### THE PROBLEM
Reproduce the entries word for word, from the very first line down through the line containing "(776, 550).", including both of those lines.

### INFORMATION PROVIDED
● ● ● ● ●

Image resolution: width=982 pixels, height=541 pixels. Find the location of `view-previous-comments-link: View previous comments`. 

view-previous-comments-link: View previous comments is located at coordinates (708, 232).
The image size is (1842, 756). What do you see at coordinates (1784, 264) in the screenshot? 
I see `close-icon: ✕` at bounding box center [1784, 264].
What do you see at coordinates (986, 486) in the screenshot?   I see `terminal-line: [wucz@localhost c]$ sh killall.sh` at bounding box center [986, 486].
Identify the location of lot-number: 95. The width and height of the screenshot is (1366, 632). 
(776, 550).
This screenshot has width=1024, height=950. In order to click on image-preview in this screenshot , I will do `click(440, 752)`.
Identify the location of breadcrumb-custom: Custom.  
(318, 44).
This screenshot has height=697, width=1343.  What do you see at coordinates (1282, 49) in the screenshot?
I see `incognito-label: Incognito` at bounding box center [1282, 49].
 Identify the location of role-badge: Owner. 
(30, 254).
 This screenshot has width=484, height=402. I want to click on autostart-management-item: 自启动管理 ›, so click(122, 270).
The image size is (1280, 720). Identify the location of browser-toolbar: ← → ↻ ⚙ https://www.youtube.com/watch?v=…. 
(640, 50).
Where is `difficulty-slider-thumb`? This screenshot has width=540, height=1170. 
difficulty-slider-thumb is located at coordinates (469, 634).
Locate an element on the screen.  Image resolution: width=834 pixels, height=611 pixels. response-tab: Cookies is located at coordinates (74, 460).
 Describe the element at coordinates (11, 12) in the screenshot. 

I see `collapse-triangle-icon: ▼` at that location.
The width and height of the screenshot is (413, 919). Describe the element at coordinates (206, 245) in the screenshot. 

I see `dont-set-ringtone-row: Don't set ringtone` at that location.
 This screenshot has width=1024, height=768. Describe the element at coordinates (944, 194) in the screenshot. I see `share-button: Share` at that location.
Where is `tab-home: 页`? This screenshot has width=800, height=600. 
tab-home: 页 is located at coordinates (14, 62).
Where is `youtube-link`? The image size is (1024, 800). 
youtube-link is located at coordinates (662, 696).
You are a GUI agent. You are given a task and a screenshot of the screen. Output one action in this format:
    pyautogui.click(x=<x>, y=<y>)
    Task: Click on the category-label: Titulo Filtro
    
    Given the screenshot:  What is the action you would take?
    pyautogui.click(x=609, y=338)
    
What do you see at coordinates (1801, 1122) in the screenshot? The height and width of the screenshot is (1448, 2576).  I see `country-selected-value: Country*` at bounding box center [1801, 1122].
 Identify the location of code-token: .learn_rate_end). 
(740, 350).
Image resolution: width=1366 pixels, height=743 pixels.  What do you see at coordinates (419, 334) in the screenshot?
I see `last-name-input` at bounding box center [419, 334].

● ● ● ● ●

### WRITTEN ANSWER
Image resolution: width=982 pixels, height=541 pixels. Find the location of `view-previous-comments-link: View previous comments`. 

view-previous-comments-link: View previous comments is located at coordinates (708, 232).
The image size is (1842, 756). What do you see at coordinates (1784, 264) in the screenshot? 
I see `close-icon: ✕` at bounding box center [1784, 264].
What do you see at coordinates (986, 486) in the screenshot?   I see `terminal-line: [wucz@localhost c]$ sh killall.sh` at bounding box center [986, 486].
Identify the location of lot-number: 95. The width and height of the screenshot is (1366, 632). 
(776, 550).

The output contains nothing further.